▸ Directions: The data beneath this task is to be duplicated exactly, in its entirety.

▸ Saved entries:
※ ※ ※

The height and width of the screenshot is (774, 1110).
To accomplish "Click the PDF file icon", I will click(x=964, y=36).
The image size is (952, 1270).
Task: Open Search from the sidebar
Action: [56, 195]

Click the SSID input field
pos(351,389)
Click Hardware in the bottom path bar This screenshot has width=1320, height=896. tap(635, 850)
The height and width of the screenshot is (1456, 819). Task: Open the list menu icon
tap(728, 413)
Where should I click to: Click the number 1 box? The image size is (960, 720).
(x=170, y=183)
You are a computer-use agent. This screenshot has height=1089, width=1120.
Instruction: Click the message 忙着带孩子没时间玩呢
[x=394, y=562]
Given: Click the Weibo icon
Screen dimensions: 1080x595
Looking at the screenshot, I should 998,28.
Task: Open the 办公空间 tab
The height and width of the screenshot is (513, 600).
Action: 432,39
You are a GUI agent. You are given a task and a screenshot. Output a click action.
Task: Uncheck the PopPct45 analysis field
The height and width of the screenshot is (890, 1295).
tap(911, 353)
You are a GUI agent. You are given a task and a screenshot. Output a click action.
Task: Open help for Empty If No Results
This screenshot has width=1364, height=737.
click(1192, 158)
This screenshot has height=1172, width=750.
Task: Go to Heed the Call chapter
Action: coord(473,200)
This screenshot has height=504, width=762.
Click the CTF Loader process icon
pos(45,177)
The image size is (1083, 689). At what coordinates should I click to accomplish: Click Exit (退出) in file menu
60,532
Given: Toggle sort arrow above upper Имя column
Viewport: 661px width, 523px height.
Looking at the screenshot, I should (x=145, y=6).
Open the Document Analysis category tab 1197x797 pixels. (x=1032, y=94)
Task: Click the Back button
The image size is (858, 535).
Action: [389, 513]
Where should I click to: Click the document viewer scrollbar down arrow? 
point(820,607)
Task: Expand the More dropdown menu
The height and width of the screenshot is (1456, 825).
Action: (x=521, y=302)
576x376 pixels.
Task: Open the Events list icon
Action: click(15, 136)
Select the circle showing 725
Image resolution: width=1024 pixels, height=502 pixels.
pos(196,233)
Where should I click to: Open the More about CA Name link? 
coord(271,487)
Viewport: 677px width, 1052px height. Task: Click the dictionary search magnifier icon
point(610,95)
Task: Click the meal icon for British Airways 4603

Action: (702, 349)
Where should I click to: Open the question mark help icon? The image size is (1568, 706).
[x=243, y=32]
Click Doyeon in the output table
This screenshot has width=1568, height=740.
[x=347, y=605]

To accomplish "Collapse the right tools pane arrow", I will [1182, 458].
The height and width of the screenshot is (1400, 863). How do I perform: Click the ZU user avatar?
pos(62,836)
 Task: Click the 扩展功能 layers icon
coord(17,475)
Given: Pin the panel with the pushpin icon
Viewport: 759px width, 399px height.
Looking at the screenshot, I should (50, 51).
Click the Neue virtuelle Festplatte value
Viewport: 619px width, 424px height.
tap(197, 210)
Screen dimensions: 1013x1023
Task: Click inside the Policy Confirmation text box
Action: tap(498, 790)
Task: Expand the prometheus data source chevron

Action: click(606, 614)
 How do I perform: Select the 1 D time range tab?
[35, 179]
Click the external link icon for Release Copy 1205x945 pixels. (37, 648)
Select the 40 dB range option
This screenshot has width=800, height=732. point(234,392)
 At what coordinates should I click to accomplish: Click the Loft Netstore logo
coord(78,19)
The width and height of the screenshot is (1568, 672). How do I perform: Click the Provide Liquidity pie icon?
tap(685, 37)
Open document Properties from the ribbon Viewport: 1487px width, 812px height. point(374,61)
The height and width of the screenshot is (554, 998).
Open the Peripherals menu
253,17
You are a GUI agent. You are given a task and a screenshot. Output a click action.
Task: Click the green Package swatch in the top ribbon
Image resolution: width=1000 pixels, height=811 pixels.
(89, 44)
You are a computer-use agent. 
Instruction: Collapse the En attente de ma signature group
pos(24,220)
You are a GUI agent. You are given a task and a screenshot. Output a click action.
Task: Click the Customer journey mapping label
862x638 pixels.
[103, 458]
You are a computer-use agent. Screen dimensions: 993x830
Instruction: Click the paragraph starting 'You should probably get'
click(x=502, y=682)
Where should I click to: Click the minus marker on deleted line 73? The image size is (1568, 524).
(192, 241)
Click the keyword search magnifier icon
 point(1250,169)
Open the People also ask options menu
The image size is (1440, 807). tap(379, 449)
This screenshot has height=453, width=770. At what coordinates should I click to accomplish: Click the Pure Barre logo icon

※ ※ ※

▸ Result for this exercise:
The height and width of the screenshot is (774, 1110).
To accomplish "Click the PDF file icon", I will click(x=964, y=36).
The image size is (952, 1270).
Task: Open Search from the sidebar
Action: [56, 195]

Click the SSID input field
pos(351,389)
Click Hardware in the bottom path bar This screenshot has width=1320, height=896. tap(635, 850)
The height and width of the screenshot is (1456, 819). Task: Open the list menu icon
tap(728, 413)
Where should I click to: Click the number 1 box? The image size is (960, 720).
(x=170, y=183)
You are a computer-use agent. This screenshot has height=1089, width=1120.
Instruction: Click the message 忙着带孩子没时间玩呢
[x=394, y=562]
Given: Click the Weibo icon
Screen dimensions: 1080x595
Looking at the screenshot, I should 998,28.
Task: Open the 办公空间 tab
The height and width of the screenshot is (513, 600).
Action: 432,39
You are a GUI agent. You are given a task and a screenshot. Output a click action.
Task: Uncheck the PopPct45 analysis field
The height and width of the screenshot is (890, 1295).
tap(911, 353)
You are a GUI agent. You are given a task and a screenshot. Output a click action.
Task: Open help for Empty If No Results
This screenshot has width=1364, height=737.
click(1192, 158)
This screenshot has height=1172, width=750.
Task: Go to Heed the Call chapter
Action: coord(473,200)
This screenshot has height=504, width=762.
Click the CTF Loader process icon
pos(45,177)
The image size is (1083, 689). At what coordinates should I click to accomplish: Click Exit (退出) in file menu
60,532
Given: Toggle sort arrow above upper Имя column
Viewport: 661px width, 523px height.
Looking at the screenshot, I should (x=145, y=6).
Open the Document Analysis category tab 1197x797 pixels. (x=1032, y=94)
Task: Click the Back button
The image size is (858, 535).
Action: [389, 513]
Where should I click to: Click the document viewer scrollbar down arrow? 
point(820,607)
Task: Expand the More dropdown menu
The height and width of the screenshot is (1456, 825).
Action: (x=521, y=302)
576x376 pixels.
Task: Open the Events list icon
Action: click(15, 136)
Select the circle showing 725
Image resolution: width=1024 pixels, height=502 pixels.
pos(196,233)
Where should I click to: Open the More about CA Name link? 
coord(271,487)
Viewport: 677px width, 1052px height. Task: Click the dictionary search magnifier icon
point(610,95)
Task: Click the meal icon for British Airways 4603

Action: (702, 349)
Where should I click to: Open the question mark help icon? The image size is (1568, 706).
[x=243, y=32]
Click Doyeon in the output table
This screenshot has width=1568, height=740.
[x=347, y=605]

To accomplish "Collapse the right tools pane arrow", I will [1182, 458].
The height and width of the screenshot is (1400, 863). How do I perform: Click the ZU user avatar?
pos(62,836)
 Task: Click the 扩展功能 layers icon
coord(17,475)
Given: Pin the panel with the pushpin icon
Viewport: 759px width, 399px height.
Looking at the screenshot, I should (50, 51).
Click the Neue virtuelle Festplatte value
Viewport: 619px width, 424px height.
tap(197, 210)
Screen dimensions: 1013x1023
Task: Click inside the Policy Confirmation text box
Action: tap(498, 790)
Task: Expand the prometheus data source chevron

Action: click(606, 614)
 How do I perform: Select the 1 D time range tab?
[35, 179]
Click the external link icon for Release Copy 1205x945 pixels. (37, 648)
Select the 40 dB range option
This screenshot has width=800, height=732. point(234,392)
 At what coordinates should I click to accomplish: Click the Loft Netstore logo
coord(78,19)
The width and height of the screenshot is (1568, 672). How do I perform: Click the Provide Liquidity pie icon?
tap(685, 37)
Open document Properties from the ribbon Viewport: 1487px width, 812px height. point(374,61)
The height and width of the screenshot is (554, 998).
Open the Peripherals menu
253,17
You are a GUI agent. You are given a task and a screenshot. Output a click action.
Task: Click the green Package swatch in the top ribbon
Image resolution: width=1000 pixels, height=811 pixels.
(89, 44)
You are a computer-use agent. 
Instruction: Collapse the En attente de ma signature group
pos(24,220)
You are a GUI agent. You are given a task and a screenshot. Output a click action.
Task: Click the Customer journey mapping label
862x638 pixels.
[103, 458]
You are a computer-use agent. Screen dimensions: 993x830
Instruction: Click the paragraph starting 'You should probably get'
click(x=502, y=682)
Where should I click to: Click the minus marker on deleted line 73? The image size is (1568, 524).
(192, 241)
Click the keyword search magnifier icon
 point(1250,169)
Open the People also ask options menu
The image size is (1440, 807). tap(379, 449)
This screenshot has height=453, width=770. At what coordinates should I click to accomplish: Click the Pure Barre logo icon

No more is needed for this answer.